Часть 1 из 53 В начало
Для доступа к библиотеке пройдите авторизацию
В самом начале
Оно помнило лишь чувство удивления и ощущение падения. И это — все. А затем — ожидание.
ОНО ожидало очень долго, но это не составляло особого труда, поскольку не было ни воспоминаний, ни зова будущего. Поэтому ОНО не знало, что ждет. Оно вообще ничего не знало. ОНО существовало, не только не имея возможности отмерять время, но и оставаясь в неведении о самом понятии времени.
Итак, ОНО ожидало, и ОНО наблюдало. Поначалу смотреть было почти не на что — огонь, скалы, вода; лишь позже появились какие-то крошечные мурашки, которые с течением времени изменялись, становясь крупнее. Мурашки занимались в основном тем, что пожирали друг друга и размножались. Но этого поначалу оказалось вполне достаточно, поскольку сравнивать было не с чем.
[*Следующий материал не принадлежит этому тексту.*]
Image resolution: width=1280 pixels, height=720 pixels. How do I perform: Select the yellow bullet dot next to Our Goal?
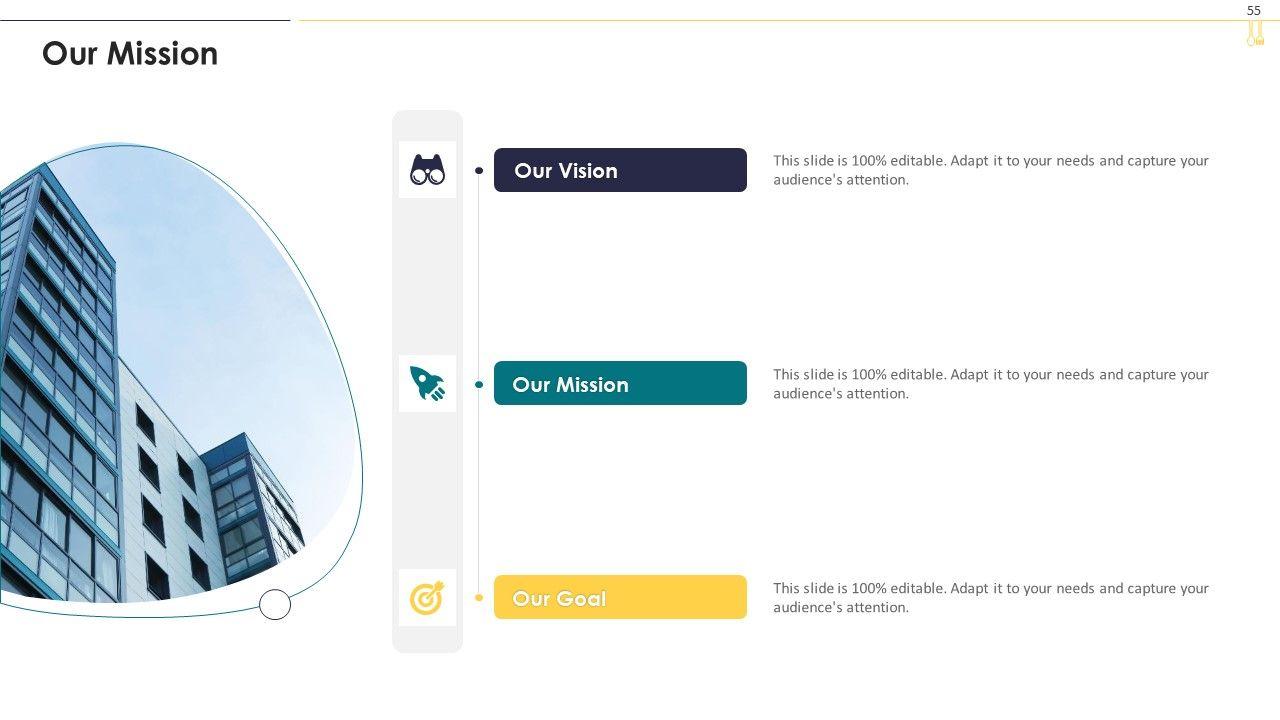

Шло время. ОНО наблюдало за тем, как большие и малые существа убивали и съедали один другого. Это зрелище не доставляло ЕМУ никакой радости, но ОНО не могло изменить ситуацию, а существ становилось все больше и больше. ОНО не в состоянии было что-либо предпринять — оставалось только наблюдать за ними. В конце концов ОНО задало себе вопрос: «Зачем Я на них смотрю?»
ОНО не видело смысла в происходящем, но сделать ничего не могло, и поэтому продолжало наблюдение. ОНО размышляло над этим очень долго, но к каким-либо умозаключениям так и не пришло. Не в ЕГО силах оказалось окончательно сформулировать свои выводы, поскольку еще не обозначилось самое понятие «цель». Существовали лишь ОНО и они.
Их было множество и становилось все больше. Они деловито убивали один другого, пожирали и совокуплялись. Но ОНО, пребывая в единственном числе, не делало ничего подобного и со временем пришло в изумление, почему все обстоит именно так. Почему ОНО отличается от них? Почему ОНО ни на кого не похоже? Чем ОНО является и существует ли на самом деле? И не предполагается ли, что ОНО тоже должно чем-то заниматься?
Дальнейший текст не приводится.